A member of the Sydney University team at Goondiwindi, James Nangle, recalled the experience of the eclipse in an interview in the Sydney Morning Herald, the experience still vivid in his mind in 1937.

“A total solar eclipse is the most awe inspiring of Nature’s phenomena,” said the Government Astronomer (Mr. James Nangle) yesterday. “I shall never forget the spectacle of the total eclipse which I saw from a backyard at Goondiwindi, in South Queensland, in 1922.

“A scientific party, of which I was a member, rented a shop and we erected our apparatus in the backyard.  For some days we each rehearsed our tasks so that when the great moment arrived, scientific observation could proceed as rapidly as possible.

“When the day did arrive we were nervous, excited, and on edge. Just before the total eclipse, shadow bands, about three inches wide and three inches apart, raced across the earth like millions of snakes. There was a galvanised iron fence at the back of the yard, and it seemed to me that reptiles were crawling all over it.

“Meanwhile, the moon was rapidly covering the face of the sun. The light became a bilious green. Animals became uneasy, and fowls, thinking that normal night was setting in, returned to roost. Then, suddenly, day turned to night. We were able to look toward the sun with the naked eye.

“The scene for three minutes was indescribably lovely and eerie. We saw the great streamers of the corona suspended from the disc of the moon.

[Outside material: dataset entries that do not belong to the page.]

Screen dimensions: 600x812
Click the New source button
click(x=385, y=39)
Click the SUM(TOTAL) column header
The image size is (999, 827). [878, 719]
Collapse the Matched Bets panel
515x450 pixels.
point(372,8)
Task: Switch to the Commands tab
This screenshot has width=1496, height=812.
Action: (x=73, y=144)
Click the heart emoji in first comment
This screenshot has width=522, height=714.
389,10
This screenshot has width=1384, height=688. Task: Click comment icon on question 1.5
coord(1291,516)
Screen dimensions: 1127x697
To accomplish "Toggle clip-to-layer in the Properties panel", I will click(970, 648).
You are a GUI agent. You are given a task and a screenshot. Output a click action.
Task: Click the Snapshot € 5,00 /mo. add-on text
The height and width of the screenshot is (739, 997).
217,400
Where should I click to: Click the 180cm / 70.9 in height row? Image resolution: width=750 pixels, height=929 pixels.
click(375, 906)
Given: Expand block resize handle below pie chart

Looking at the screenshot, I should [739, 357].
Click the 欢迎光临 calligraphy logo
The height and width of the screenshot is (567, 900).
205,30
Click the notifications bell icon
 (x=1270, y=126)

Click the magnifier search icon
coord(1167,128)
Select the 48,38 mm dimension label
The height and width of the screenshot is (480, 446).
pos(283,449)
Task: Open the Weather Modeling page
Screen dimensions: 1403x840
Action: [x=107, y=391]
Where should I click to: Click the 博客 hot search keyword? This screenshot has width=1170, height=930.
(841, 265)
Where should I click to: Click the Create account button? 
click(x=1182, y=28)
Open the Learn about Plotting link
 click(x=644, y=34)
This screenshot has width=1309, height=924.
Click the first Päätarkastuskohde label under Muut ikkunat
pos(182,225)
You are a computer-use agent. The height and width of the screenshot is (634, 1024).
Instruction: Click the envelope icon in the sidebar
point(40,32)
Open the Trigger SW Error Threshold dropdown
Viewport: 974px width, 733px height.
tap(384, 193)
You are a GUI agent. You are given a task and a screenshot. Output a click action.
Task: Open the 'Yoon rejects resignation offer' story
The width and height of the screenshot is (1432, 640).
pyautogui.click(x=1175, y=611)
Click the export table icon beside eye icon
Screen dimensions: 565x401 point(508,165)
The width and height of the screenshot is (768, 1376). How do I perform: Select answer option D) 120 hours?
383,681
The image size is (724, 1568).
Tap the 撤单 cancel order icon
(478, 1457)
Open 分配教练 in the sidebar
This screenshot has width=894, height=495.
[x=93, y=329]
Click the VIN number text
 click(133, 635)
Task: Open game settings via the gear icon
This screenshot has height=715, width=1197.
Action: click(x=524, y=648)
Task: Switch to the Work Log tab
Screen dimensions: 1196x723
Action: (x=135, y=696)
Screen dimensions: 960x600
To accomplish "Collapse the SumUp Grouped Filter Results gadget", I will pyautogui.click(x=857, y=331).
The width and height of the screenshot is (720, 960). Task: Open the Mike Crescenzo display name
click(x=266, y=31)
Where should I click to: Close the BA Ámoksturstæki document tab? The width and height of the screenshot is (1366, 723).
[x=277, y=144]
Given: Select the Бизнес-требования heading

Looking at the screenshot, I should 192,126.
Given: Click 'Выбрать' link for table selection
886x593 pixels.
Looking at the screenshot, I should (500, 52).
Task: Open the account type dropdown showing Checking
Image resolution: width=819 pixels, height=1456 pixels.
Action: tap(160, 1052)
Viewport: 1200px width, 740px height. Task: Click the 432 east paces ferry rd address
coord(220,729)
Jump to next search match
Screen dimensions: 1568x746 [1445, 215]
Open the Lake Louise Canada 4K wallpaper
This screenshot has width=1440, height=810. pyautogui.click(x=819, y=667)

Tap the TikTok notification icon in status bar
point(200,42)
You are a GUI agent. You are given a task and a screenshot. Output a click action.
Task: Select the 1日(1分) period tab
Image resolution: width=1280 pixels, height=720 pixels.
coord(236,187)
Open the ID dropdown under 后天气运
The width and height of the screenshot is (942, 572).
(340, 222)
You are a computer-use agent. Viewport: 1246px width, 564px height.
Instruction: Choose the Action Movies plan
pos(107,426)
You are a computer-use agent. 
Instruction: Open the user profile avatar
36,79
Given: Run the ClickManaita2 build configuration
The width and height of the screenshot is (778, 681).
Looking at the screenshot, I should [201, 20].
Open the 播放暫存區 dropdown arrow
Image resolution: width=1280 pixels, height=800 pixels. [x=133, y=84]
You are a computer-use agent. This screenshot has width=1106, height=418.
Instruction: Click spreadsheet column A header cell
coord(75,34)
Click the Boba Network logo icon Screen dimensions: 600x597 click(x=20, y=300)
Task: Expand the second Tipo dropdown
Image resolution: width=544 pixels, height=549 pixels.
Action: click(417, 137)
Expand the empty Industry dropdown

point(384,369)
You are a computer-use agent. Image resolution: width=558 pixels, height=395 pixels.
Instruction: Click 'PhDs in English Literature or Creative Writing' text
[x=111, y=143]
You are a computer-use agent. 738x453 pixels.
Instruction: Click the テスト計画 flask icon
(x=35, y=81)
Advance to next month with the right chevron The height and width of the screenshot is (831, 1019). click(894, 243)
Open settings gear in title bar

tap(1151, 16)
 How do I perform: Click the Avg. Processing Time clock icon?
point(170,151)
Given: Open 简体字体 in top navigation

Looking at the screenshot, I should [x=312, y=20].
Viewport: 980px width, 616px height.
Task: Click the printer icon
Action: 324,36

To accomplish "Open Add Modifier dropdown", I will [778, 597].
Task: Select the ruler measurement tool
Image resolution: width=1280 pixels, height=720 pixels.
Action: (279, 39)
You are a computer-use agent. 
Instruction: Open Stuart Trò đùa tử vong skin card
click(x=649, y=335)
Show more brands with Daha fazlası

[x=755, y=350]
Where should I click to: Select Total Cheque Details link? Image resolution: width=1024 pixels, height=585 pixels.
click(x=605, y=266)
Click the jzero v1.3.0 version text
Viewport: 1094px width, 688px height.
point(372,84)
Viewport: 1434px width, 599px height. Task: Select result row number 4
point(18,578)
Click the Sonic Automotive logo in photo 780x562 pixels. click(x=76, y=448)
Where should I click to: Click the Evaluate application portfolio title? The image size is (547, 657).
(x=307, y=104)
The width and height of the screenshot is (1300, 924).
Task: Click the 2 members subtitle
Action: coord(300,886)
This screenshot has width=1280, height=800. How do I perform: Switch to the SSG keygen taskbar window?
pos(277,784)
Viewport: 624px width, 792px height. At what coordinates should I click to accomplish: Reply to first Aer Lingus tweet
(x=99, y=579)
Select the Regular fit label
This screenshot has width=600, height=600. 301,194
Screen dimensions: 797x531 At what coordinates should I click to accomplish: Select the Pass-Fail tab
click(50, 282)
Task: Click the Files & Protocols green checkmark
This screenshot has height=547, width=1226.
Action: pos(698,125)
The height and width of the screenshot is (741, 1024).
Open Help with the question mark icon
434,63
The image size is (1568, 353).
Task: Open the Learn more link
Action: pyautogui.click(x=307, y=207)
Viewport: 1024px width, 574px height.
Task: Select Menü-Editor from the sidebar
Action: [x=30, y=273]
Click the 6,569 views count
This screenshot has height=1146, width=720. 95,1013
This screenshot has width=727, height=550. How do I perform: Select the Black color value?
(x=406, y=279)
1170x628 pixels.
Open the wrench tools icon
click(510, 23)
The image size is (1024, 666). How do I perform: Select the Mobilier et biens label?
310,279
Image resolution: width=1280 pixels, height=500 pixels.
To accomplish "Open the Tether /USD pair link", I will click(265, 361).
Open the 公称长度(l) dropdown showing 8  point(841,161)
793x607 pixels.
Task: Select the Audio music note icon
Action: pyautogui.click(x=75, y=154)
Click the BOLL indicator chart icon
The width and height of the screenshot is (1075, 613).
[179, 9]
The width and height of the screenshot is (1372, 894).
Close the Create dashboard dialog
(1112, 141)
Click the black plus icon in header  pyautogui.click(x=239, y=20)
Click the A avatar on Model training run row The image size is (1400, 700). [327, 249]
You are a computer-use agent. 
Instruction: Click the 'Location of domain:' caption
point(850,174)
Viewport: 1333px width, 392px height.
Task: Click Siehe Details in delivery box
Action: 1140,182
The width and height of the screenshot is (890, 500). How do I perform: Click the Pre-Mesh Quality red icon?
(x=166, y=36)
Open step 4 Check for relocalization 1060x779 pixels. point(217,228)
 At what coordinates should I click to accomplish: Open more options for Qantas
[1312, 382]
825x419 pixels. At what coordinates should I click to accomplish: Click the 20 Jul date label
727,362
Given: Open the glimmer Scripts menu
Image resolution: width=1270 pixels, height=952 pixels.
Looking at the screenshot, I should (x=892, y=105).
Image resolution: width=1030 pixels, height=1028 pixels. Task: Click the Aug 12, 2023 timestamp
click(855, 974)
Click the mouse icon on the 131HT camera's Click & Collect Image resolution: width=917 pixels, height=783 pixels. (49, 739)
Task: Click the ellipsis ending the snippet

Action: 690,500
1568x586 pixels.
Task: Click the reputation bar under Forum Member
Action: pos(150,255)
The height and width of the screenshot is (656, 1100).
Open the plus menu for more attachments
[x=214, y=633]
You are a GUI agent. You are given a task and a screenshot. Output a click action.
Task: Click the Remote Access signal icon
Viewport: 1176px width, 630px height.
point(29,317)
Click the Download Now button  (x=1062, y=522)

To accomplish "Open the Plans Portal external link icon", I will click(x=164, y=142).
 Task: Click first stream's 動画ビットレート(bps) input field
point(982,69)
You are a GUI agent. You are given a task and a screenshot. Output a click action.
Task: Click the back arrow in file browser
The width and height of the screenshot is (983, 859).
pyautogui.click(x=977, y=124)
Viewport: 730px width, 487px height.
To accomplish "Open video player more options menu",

Their colour was a combination of silver and pearl. We saw, also, the chromosphere, which can best be described as a ring of rosy light at the outer edges. The chromosphere is irregular and its prominences extend for thousands of miles.

“There were two incidents during that eclipse that I shall never forget. I saw a crow, completely bewildered by the turn of events, endeavouring to gain a foothold on the revolving arm of a windmill.

“And there was the man from whom we rented the shop. Before the eclipse, he used to watch us making our preparations, but he was certain that there would not be an eclipse. He probably regarded us as a lot of crazy scientists.

“I saw him after the eclipse, which he had witnessed from a meadow, and he said that if anything similar was likely to occur again in Australia, he would leave the country.”

https://www.slq.qld.gov.au/media/27146

The Melbourne journalist, John Sandes, writing under the pseudonym ‘Oriel’, published a poem in the Melbourne Argus, 16 September 1922 a week before the eclipse:

Back of Bourke and the Mulga there’s a township on the plains,

Where there’s nearly always sunshine and it hardly ever rains,

And the chaps who planned Australia were so hard up for a name,

That they called, it Goondiwindi and that was its only fame

There it lay, neglected, for a long, long stretch of years,

its streets were oft deserted, except by herds of steers,  

And the raucous shouts of the stockmen, and the pistol crack of the whips,

Were Gundy’s chief amusements before the big eclipse

Then the news ran round the stations, and raised the squatters’ hopes,

When the scientists got busy and unpacked their telescopes,

And the cowmen flocked, to the township in eagerness to see

The testing of Einstein’s theory of relativity.

There was Long Jim Smith and his cobbers, and Shorty, the lasso king,

And they gathered around the scientists in a tough but admiring ring,

And Old Man Smith from the Seven Mile leaned up against the bar.

And cried in a voice that was hoarse with beer, ‘The star, me boys the star!”

There were telescopes and cameras and gadgets by the score –

Then Baldwins crowd from Melbourne town brought just as many more.

Yet still they came, those scientists, in dozens and in scores,

Until the Goondiwindians were forced to close their doors.

By train they came and motor-car, by horse and four-wheeled trap –

Goondiwindi smiled serenely – it was once more on the map;

And the squatters and the cowmen, why, their knowledge scientific,

defies all explanation. It was simply- well, terrific!